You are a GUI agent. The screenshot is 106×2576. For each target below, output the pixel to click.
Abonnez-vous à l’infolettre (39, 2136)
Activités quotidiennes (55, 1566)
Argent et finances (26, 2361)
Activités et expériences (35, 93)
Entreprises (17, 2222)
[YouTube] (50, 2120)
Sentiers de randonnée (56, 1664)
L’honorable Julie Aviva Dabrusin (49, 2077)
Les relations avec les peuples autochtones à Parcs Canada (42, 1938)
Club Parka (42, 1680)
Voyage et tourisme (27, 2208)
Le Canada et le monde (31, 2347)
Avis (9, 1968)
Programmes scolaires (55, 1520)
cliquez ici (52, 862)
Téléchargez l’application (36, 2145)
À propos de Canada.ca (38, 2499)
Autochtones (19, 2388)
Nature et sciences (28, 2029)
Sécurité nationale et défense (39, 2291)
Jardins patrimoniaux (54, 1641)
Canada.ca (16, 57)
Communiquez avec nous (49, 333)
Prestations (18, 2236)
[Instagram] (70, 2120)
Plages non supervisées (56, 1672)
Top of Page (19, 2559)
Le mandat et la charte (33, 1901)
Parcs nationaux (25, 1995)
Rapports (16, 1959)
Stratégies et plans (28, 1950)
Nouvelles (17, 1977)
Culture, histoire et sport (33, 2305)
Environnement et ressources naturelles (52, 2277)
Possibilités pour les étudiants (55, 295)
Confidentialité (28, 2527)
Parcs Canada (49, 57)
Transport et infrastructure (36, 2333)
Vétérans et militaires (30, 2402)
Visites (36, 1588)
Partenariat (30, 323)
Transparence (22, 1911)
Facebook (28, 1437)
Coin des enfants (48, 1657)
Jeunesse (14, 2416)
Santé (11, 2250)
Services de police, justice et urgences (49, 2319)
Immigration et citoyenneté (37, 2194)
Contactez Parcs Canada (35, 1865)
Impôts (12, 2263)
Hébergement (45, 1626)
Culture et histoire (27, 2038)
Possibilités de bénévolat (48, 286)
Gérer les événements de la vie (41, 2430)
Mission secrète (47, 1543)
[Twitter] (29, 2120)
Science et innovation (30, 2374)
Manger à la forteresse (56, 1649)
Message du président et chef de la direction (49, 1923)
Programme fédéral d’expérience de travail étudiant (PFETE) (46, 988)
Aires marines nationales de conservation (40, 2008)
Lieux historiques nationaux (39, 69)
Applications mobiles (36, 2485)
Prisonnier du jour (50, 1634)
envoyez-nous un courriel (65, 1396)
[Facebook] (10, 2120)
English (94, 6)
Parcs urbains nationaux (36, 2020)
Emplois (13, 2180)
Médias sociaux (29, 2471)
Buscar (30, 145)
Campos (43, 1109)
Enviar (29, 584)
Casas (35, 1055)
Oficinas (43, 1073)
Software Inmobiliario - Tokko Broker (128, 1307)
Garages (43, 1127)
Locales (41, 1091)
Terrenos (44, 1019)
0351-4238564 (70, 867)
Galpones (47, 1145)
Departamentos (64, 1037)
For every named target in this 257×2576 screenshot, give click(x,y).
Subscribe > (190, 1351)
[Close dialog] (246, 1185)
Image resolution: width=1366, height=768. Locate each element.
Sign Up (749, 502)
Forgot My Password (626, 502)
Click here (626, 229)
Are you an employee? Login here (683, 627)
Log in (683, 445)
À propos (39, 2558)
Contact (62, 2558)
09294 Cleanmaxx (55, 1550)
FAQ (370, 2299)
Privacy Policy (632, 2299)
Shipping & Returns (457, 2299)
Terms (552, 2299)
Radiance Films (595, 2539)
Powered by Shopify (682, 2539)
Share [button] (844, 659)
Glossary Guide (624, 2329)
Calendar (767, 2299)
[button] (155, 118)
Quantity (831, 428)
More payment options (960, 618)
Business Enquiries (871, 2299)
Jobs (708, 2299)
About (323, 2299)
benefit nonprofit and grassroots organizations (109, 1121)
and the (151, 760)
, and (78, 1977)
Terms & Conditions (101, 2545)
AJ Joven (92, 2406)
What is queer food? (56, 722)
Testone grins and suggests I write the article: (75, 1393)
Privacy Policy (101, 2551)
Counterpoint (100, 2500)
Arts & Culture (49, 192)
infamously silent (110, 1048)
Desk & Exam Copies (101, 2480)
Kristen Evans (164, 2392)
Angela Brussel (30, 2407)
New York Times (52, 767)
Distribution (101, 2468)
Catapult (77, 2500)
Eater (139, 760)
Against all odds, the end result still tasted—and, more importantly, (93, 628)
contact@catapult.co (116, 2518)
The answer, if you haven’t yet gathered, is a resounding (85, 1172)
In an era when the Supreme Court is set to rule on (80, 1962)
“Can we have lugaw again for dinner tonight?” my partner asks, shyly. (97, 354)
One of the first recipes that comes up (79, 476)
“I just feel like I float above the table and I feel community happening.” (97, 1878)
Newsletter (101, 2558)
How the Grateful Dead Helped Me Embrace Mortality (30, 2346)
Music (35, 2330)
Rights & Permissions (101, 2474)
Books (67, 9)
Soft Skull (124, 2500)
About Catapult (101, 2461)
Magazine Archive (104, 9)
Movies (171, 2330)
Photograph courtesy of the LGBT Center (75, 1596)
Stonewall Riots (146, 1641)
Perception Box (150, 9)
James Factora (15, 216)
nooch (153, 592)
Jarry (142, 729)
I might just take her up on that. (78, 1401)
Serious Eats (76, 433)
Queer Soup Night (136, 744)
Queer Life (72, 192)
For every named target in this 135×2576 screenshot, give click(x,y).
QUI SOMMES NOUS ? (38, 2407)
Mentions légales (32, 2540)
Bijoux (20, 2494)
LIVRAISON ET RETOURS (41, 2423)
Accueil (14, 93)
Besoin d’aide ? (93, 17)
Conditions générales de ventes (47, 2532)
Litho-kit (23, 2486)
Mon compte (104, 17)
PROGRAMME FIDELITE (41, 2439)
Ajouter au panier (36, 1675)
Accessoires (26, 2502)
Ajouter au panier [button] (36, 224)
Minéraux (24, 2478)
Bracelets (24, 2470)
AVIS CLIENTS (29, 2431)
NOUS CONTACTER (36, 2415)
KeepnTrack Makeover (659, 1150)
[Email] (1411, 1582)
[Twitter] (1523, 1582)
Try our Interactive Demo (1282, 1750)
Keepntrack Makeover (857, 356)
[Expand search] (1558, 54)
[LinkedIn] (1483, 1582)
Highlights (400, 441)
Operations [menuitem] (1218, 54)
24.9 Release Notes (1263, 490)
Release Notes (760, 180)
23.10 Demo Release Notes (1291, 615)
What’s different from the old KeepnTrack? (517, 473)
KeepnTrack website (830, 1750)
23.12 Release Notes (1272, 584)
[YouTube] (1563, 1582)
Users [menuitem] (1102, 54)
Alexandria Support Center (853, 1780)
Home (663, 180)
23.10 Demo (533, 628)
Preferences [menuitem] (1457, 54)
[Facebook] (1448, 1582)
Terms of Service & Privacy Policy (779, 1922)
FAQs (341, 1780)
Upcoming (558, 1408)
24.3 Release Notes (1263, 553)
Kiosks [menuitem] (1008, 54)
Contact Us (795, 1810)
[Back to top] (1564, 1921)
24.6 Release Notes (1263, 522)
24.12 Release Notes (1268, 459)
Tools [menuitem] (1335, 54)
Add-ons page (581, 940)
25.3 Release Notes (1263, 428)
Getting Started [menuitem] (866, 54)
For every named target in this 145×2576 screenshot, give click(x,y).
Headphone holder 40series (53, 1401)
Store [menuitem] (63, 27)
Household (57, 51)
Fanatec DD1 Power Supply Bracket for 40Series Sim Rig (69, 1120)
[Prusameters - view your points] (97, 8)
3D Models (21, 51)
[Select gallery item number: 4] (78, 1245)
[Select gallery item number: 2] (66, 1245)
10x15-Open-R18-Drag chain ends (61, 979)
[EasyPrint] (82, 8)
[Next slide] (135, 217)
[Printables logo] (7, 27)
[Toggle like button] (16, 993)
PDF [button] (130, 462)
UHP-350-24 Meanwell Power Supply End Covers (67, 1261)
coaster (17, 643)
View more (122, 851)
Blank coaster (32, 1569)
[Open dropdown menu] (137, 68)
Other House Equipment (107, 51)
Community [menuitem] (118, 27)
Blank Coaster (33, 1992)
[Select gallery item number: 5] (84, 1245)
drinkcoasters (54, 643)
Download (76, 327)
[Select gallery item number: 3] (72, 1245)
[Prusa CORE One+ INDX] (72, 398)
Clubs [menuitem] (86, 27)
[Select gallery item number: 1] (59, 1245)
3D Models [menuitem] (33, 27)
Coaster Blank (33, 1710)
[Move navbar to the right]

◆ ◆ ◆ ◆ ◆ ◆ ◆

■ Task details
Above this instruction are the records; retype exactly the lines from the one containing "[Toggle like button] (16, 993)" up to and including the one containing "Download (76, 327)".

■ Response to the task
[Toggle like button] (16, 993)
PDF [button] (130, 462)
UHP-350-24 Meanwell Power Supply End Covers (67, 1261)
coaster (17, 643)
View more (122, 851)
Blank coaster (32, 1569)
[Open dropdown menu] (137, 68)
Other House Equipment (107, 51)
Community [menuitem] (118, 27)
Blank Coaster (33, 1992)
[Select gallery item number: 5] (84, 1245)
drinkcoasters (54, 643)
Download (76, 327)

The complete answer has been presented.